Dorothy Garrity got into sports medicine long before she had any children, but being in the athletic trainer business does have its advantages when it comes to their athletics.

Garrity is employed by Mississippi Sports Medicine and is constantly traveling to games in southwest Mississippi as part of work. But whenever one of her children is playing, Garrity said she’s able to attend their sporting events.

“As long as my kids are playing, they’ll assign me those games, because we cover Cathedral so heavily anyway,” Garrity said.

Garrity’s oldest son, Derek, has already graduated from Cathedral, and her daughter, Sarah, is a senior who’s not currently playing any sports. Her youngest three sons, Thomas, Daniel and Joseph, all play sports.
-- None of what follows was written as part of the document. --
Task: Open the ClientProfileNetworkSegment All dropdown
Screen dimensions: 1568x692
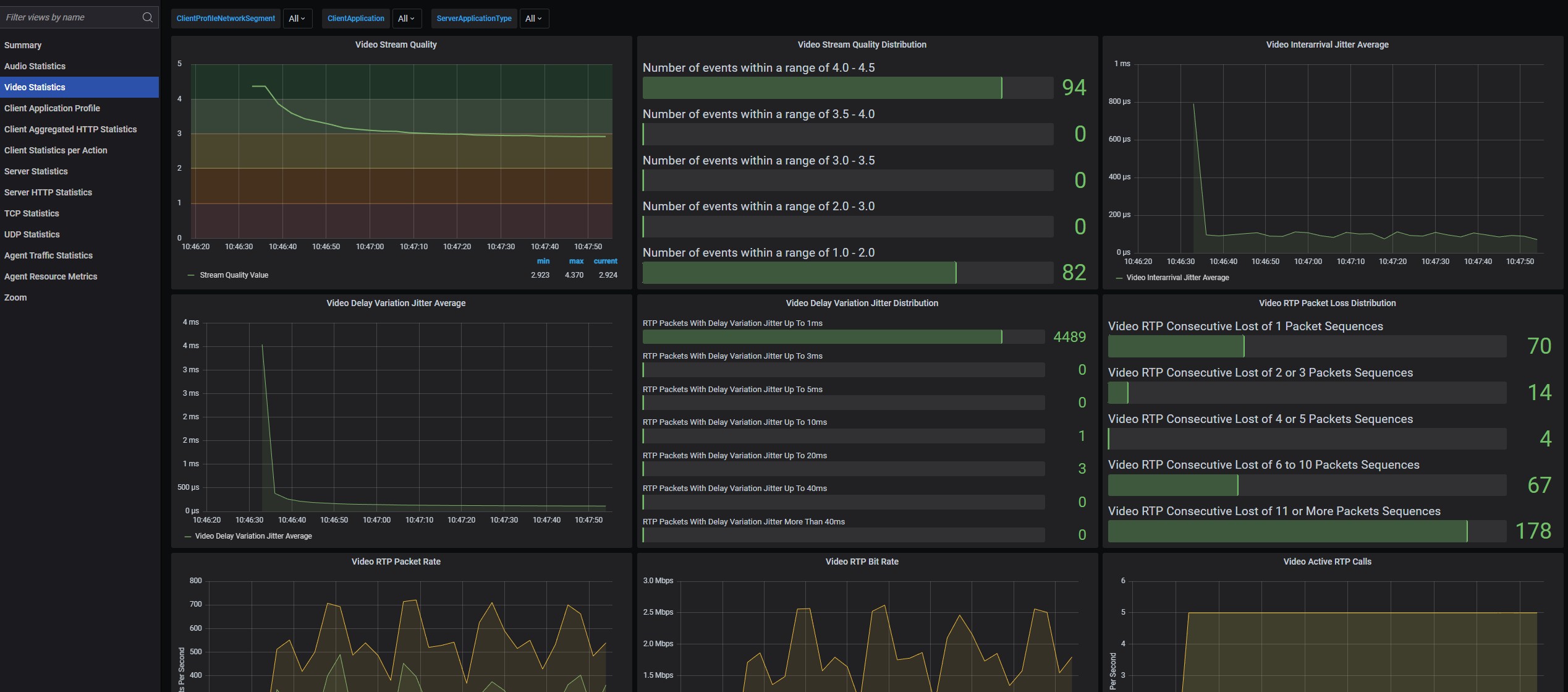Action: pyautogui.click(x=297, y=19)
“I really love being around my kids,” Garrity said. “I have a hard time sitting in the stands watching any kind of game. When I’m down on the field, I can focus on the game. Being in the stands for too long gets distracting with all the people.”

It’s not uncommon for her children to come to her to examine aches and pains even if its not at a game.

“They come to me in the house and ask me about every little thing,” Garrity said.

Shawnette Cheatham

Natchez High School not only got an outstanding athlete when Derrian Johnson started playing sports for the Bulldogs, it also got a mom that would provide a lot of athletic support.

Shawnette Cheatham undertook a variety of responsibilities when Johnson started playing sports. She is the assistant secretary for the Natchez Touchdown Club, the secretary for the Hardwood Club and the secretary/treasurer/scorekeeper for the Diamond Dolls.

“I am just one of his biggest fans,” Cheatham said. “I want to be supportive of him in all the sports he plays. I do that by making sure I’m at every game, and one way to assure that is I can help the team. I like to be involved in whatever he’s doing.”

For basketball, that means working in the concession stands during girls’ games and watching Johnson’s game later that night. For baseball, Cheatham is a fixture in the press box as the official scorekeeper.

But Cheatham’s devotion to her son’s athletic career did not start at the high school level.

“I actually worked the concession stands for T.M. Jennings baseball,” she said.

Johnson said he enjoys having his mother do so much for him and his school.

“A lot of parents don’t really support their kids, so it’s nice having a mother who cares,” Johnson said.

Cheatham said her role in Natchez High athletics will diminish after Johnson graduates, but she will still try to stay involved. But it would be harder when her favorite athlete is playing in college.

“I’m D.J.’s No. 1 fan,” she said. “I am extremely proud of him. I think now that his senior season is over with, I’ll just have to catch college games and pretty much just travel with him during his college years and thereafter.”